> Exercise objective:
Edit everything from the line containing "Given: Click the" down to the line containing "will [x=122, y=33]." by replacing "code line" with "line of code", and reproduce those lines with nothing else changed.

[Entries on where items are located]
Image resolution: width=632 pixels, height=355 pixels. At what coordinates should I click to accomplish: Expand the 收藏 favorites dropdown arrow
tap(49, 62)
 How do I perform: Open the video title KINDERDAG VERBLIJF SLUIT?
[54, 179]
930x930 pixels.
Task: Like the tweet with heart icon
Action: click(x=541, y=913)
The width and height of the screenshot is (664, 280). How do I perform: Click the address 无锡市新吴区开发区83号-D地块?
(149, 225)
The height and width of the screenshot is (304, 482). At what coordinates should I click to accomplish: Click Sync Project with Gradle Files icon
---
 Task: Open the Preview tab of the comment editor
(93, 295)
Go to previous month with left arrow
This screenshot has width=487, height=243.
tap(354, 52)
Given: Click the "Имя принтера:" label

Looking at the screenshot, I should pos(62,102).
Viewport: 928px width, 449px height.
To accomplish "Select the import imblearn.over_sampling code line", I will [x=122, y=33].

> Response:
Given: Click the "Имя принтера:" label

Looking at the screenshot, I should pos(62,102).
Viewport: 928px width, 449px height.
To accomplish "Select the import imblearn.over_sampling line of code", I will [x=122, y=33].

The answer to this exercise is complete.